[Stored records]
[Start of section]
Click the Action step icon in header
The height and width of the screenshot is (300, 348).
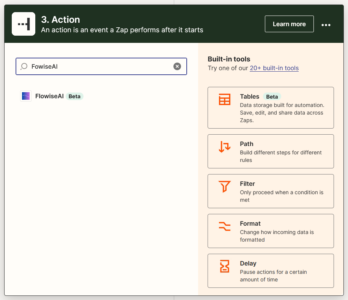[24, 24]
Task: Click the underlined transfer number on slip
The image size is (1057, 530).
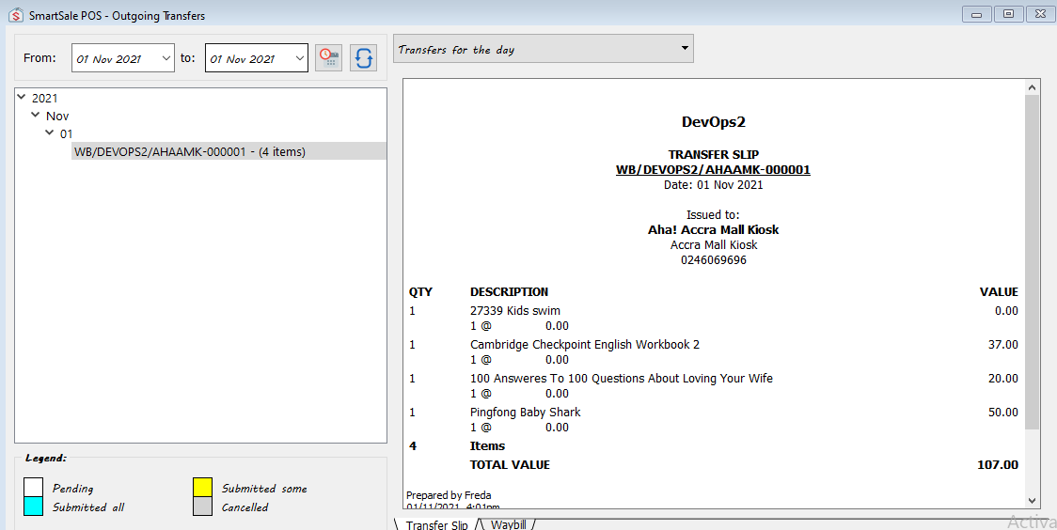Action: click(x=713, y=170)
[End of section]
What to do: Each entry needs to be returned verbatim, with its pictures left out.

Output below:
Click the Action step icon in header
The height and width of the screenshot is (300, 348).
[24, 24]
Task: Click the underlined transfer number on slip
The image size is (1057, 530).
Action: click(x=713, y=170)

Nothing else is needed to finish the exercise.